3. A late 18th Century combination barn

The animal pound (4), one of two known to have been in Batheaston, has survived and has been recorded. On the basis of documentary evidence it is probably still upon its original medieval site although this could not be demonstrated by the physical survey as it has been constantly repaired, and even rebuilt, over the centuries. The whereabouts of the second pound is not yet known.


4. The pound in 1966 before its most recent rebuilding

In common with most villages, Batheaston has lost many of its High Street retail shops although the one existing shop surveyed turned out to be a series of converted cottages. Nevertheless, included in the survey are ex-shops, which have found alternative commercial or residential usage. This includes properties, which from an external examination appeared to be built solely as dwellings until an internal investigation revealed earlier commercial usage. A 19th Century brew house complete with hand operated brewing equipment was also surveyed; the public house concerned, the “George & Dragon” (5), being famed as the last in the Bath area to brew its own beer (Mike Bone, 2000, p.130).

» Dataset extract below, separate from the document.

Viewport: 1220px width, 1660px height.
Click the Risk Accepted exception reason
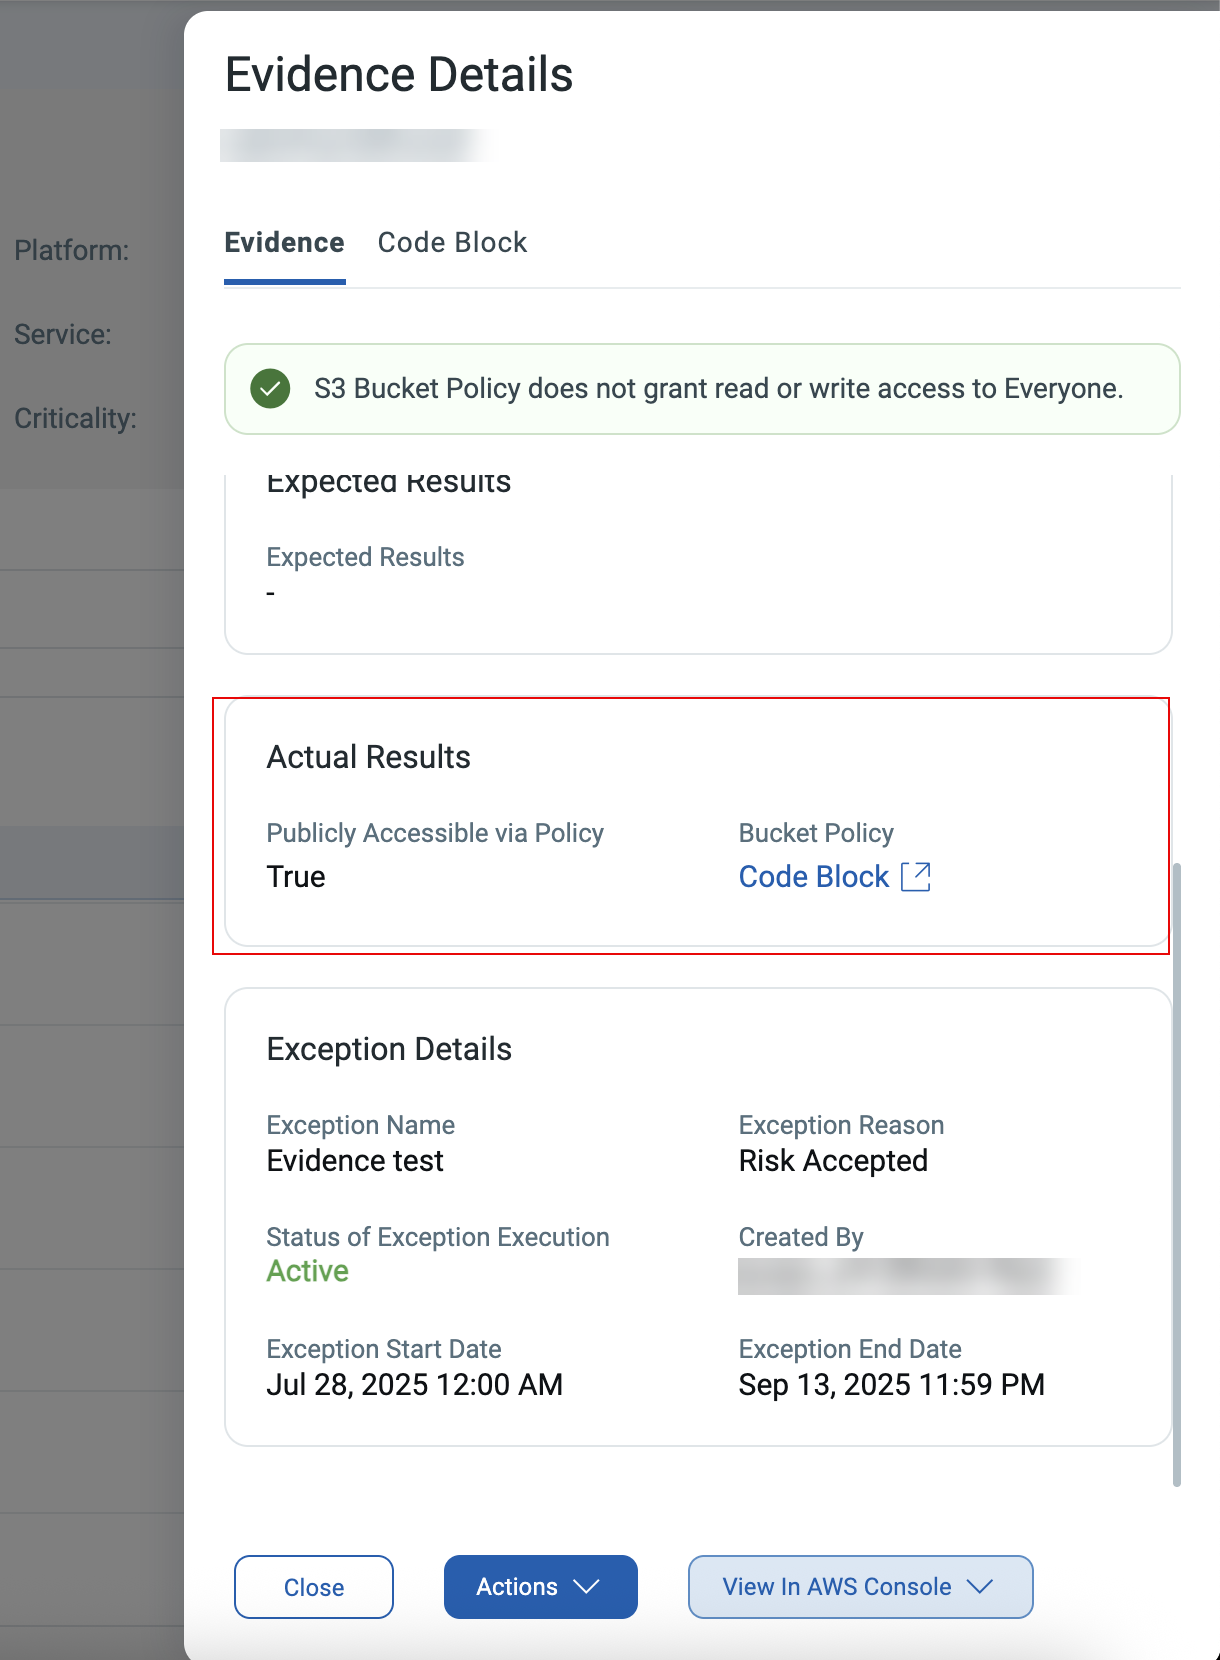click(833, 1161)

5. The “George & Dragon”. A former gas lit lamp advertising home brewed beer, an activity which, alas, ceased in the 1960’s.

The 1840 Tithe Map and Apportionment Schedule for Batheaston indicated intense commercial activity in the central High Street area with three malthouses, a brewery, three inns (“White Hart”, “Lamb” and “Red Lion”), a smithy, stables, slaughterhouse and butchery. The “White Hart” remains as such but the other sites have been found new usages. The old butchery complex was surveyed to reveal at its core a late 16th Century building which, when built, must have been of considerable status and is one of the oldest extant structures in Batheaston. By contrast, a terrace cottage dating only from about 1878 was surveyed, the terrace being built on the site of a demolished malthouse and possibly using the re-cycled stone (6).

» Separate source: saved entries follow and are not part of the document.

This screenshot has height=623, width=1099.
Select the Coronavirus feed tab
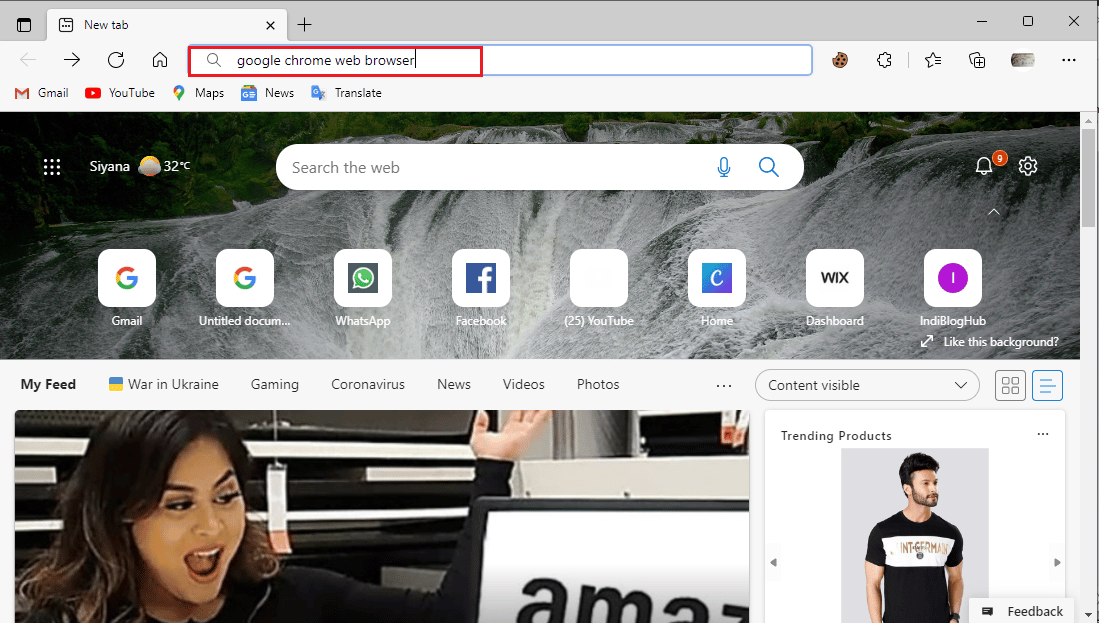coord(368,384)
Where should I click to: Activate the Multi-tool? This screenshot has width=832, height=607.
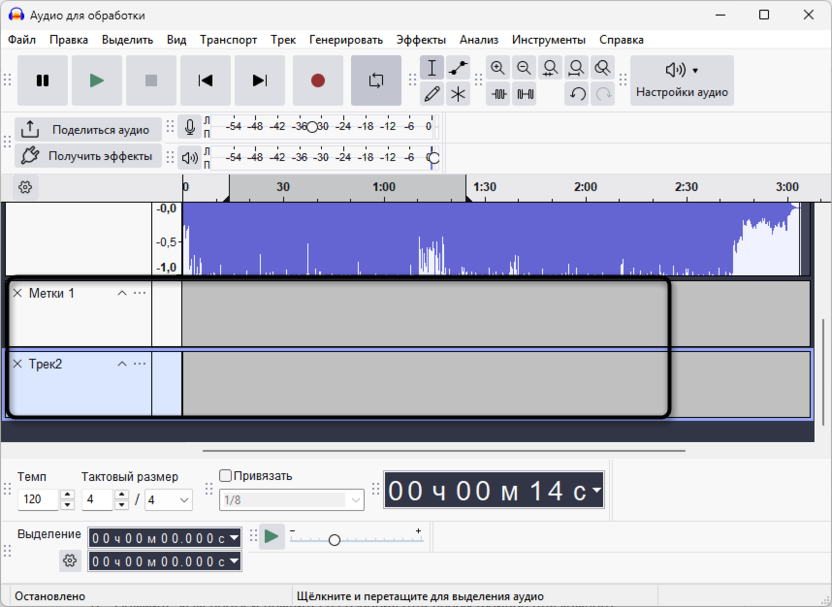click(457, 92)

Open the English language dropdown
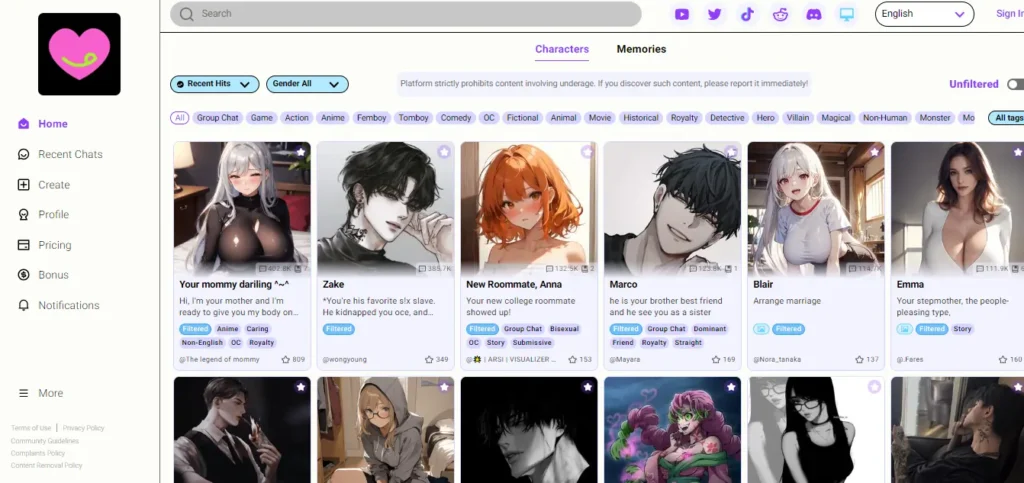924,14
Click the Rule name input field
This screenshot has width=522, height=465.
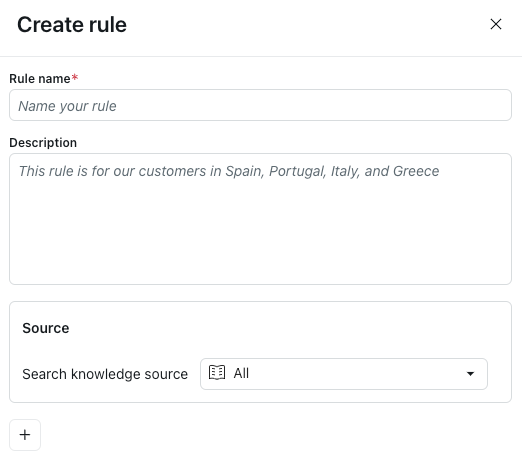(x=260, y=105)
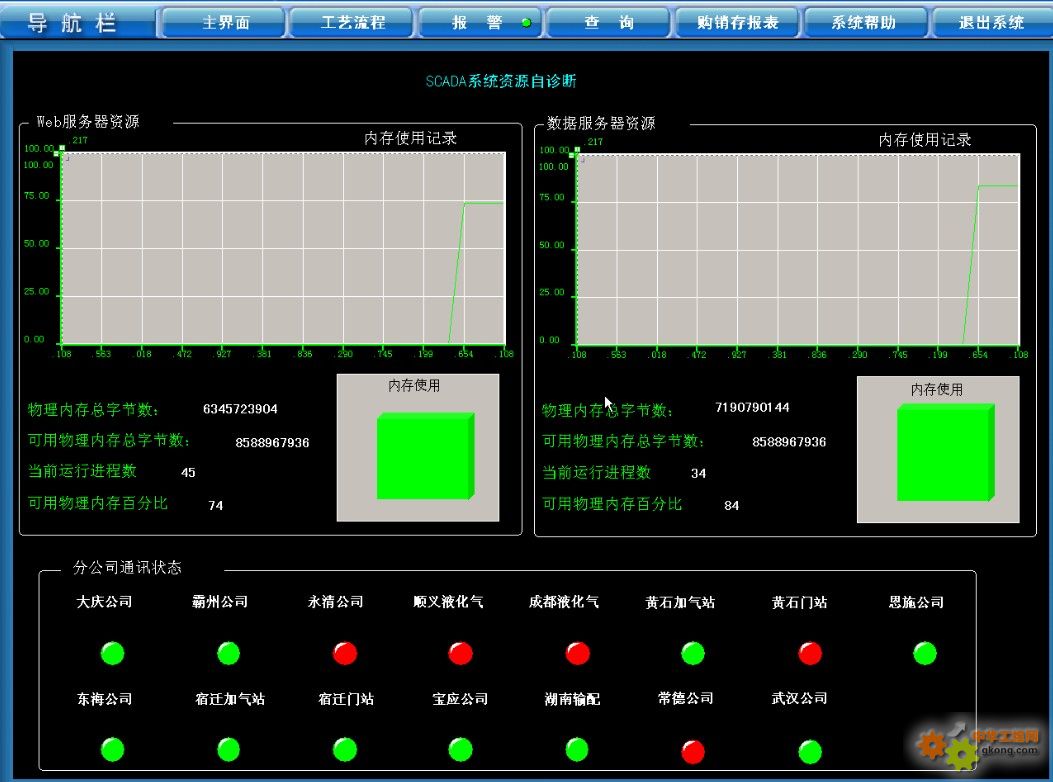
Task: Click the red indicator under 成都液化气
Action: [x=577, y=654]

6. Batheaston High Street from the 1840 Tithe Map showing the White Hart Inn (89), Lamb Inn (125), Red Lion Inn (122), brewery and malthouse (93) and another malthouse (128)

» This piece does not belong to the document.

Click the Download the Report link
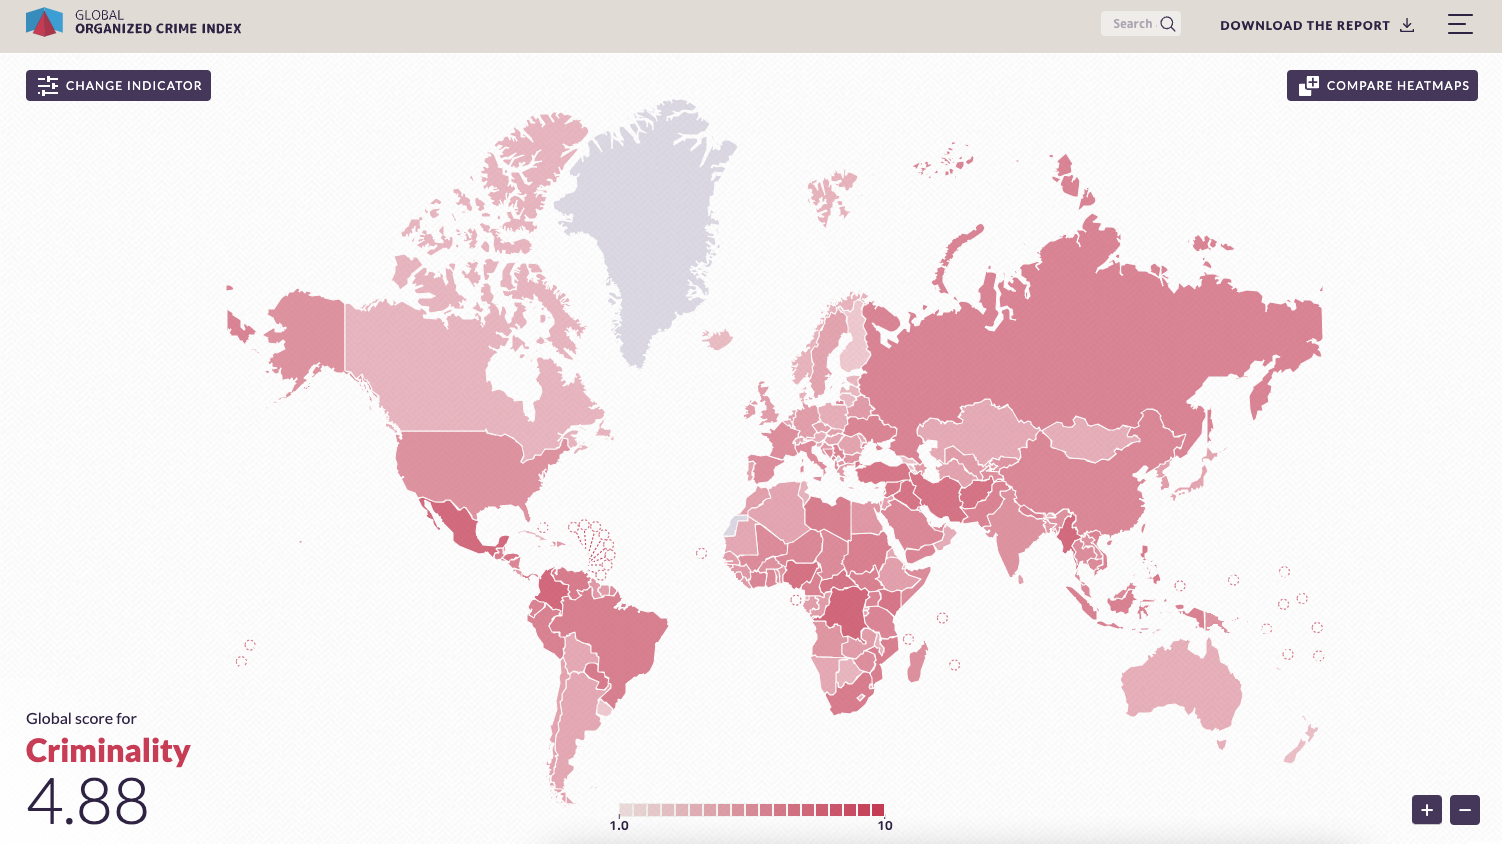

From at least the early 17th Century to about 1820, Batheaston was part of the village based woollen textile industry of South West England, which was organised on an outworking basis controlled by gentlemen clothiers (Randall, 1991, pp.15-18). Early property deeds have given a glimpse of the cottage weaving trade before the advent of powered machines and factories (7).


7. A property deed of 1721 naming Samuel Hodson (broadweaver of Batheaston), his son James Hodson (clothworker of Dursley) and William Batterbury (husbandman). A later deed of 1739 re-designated William Batterbury as broadweaver of Batheaston and named his trustee William Webb (sergemaker of Batheaston)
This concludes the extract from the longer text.